C4: The Bohemian Karst - surface and subsurface geological and sedimentological processes during the Cenozoic

1 day, 26 June, Czech Republic; Trip leaders: Kadlec J.1, Hošek J.2
1The Czech Academy of Sciences, Czech Republic; 2Czech Geological Survey, Czech Republic
Contact: kadlec@ig.cas.cz
Price: 80 EUR
 
Transportation: bus; Participants: Minimum 11, Maximum 15.
Departure: Prague, Hotel Diplomat (8:00); Return: Prague, Hotel Diplomat
Includes: field trip guidebook, transportation, accommodation, lunch packet.

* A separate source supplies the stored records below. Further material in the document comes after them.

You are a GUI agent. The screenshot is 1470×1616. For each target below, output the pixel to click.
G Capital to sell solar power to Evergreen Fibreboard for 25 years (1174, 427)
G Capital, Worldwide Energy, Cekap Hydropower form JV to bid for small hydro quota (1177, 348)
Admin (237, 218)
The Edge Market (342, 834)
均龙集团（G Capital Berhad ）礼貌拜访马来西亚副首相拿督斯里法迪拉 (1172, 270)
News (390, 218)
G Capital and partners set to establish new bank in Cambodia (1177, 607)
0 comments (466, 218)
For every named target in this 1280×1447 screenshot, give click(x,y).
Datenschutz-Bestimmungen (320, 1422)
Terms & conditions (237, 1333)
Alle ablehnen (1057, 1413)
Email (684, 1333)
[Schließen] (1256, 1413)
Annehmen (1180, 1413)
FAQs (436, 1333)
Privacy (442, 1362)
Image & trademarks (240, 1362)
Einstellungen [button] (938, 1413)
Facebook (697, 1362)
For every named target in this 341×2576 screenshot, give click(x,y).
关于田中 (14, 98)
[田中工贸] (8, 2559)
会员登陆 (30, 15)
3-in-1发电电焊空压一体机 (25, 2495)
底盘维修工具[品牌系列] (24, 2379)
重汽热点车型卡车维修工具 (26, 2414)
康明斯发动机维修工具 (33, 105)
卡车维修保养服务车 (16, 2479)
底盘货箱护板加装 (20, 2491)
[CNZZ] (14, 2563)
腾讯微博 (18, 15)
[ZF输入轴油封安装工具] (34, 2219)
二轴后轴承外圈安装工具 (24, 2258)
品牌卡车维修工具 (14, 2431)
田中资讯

Degree of physical difficulty: Low level of physical fitness is required. The trip will include short walks (within 1km distance), trekking shoes are recommended.
 
The Bohemian Karst, located in a close vicinity of Prague, belongs to the area with a long tradition in geological, paleontological, and archeological research. The one-day trip is designed to give an overview of the Cenozoic landscape evolution and stratigraphy integrating surface and subsurface data and knowledge. The remarkable landscape forms, including deep canyon-like valleys incised into the Silurian and Devonian sedimentary and volcanic successions, have been formed by running water since late Paleogene. Relicts of Oligocene/Miocene shallow braided river deposits indicate a completely different river pattern in the central Bohemian region than the one existing today. Fluvial and colluvial sequences exposed at the abandoned Srbsko limestone quarries record the fast environmental change at the Early/Mid Pleistocene boundary (so called Mid Pleistocene Revolution). The Koněprusy Show-caves, developed mostly in Devonian reef limestone, are filled with Pleistocene clastic and speleothem deposits. Late Glacial and Holocene colluvial sequence with abundant paleontological and archeological findings is exposed at Skalice while the calcareous tufa cascade deposited in the Svatý Jan pod Skalou village provides a local Holocene paleoenvironmental record.